26 September 2010 - 02:00 By Sapa-AP
subscribe Just R20 for the first month. Support independent journalism by subscribing to our digital news package.
Subscribe now

Freida Pinto thought dealing with reporters and photographers at big movie premieres would be a breeze after her experience on her first red carpet two years ago at the Toronto International Film Festival.

"There was not a single soul on the red carpet for Slumdog Millionaire. Just a photographer and one person doing the interview," said Pinto, who came to the festival an unknown and left a rising star after the movie shot from obscurity to win the festival's audience award for favourite film on its way to Academy Awards triumph and box-office success.
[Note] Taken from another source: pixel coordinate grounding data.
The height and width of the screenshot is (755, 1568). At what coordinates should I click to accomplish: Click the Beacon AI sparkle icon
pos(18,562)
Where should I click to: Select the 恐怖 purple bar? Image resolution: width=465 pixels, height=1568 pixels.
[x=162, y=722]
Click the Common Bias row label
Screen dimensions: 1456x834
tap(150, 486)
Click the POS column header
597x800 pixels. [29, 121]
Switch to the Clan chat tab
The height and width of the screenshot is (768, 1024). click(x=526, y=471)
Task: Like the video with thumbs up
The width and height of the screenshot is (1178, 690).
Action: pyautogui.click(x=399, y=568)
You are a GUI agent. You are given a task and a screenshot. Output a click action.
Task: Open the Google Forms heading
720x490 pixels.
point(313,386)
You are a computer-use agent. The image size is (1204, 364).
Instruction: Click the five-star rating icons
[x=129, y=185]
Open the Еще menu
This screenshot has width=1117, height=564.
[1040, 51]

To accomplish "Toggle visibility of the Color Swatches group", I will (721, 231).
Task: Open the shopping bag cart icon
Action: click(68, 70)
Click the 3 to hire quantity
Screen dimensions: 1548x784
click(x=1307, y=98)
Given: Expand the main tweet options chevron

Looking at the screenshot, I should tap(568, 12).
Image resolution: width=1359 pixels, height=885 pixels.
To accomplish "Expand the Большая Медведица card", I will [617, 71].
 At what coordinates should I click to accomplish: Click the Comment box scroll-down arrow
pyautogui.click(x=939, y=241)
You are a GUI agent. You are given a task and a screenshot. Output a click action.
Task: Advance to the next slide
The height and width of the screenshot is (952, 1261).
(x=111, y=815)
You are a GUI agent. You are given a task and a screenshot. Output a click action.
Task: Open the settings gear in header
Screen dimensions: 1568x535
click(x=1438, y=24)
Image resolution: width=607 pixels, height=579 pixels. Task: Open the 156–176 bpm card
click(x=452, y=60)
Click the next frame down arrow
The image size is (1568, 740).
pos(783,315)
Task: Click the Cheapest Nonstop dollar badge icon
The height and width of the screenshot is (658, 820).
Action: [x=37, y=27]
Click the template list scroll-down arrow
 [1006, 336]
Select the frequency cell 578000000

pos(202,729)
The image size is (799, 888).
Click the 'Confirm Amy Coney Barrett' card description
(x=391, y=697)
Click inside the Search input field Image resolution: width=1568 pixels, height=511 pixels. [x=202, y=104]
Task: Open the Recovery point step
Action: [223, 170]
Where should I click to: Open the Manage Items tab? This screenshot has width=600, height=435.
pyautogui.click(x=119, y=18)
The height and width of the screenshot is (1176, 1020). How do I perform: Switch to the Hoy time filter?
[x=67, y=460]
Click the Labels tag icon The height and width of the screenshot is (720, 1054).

"I was nervous about facing a million people for the first time, so I was like, oh, red carpets are easy. But things have changed since that time," Pinto said during her first return to the festival, where she has two movies playing, Woody Allen's You Will Meet a Tall Dark Stranger and Julian Schnabel's Miral. This time, photographers were awaiting her at Toronto airport, and she has been one of the festival's main glamour girls.

Pinto, 25, was raised in Mumbai and worked as a model and a TV host before making her screen debut in Slumdog. She has been working almost nonstop since co-starring in the Greek mythology action tale Immortals and a Planet of the Apes prequel, Rise of the Apes. In December, she begins filming the Middle East oil drama Black Thirst. Pinto has the title role in Miral, due in cinemas this December, playing a Palestinian teen coming of age in war-torn East Jerusalem.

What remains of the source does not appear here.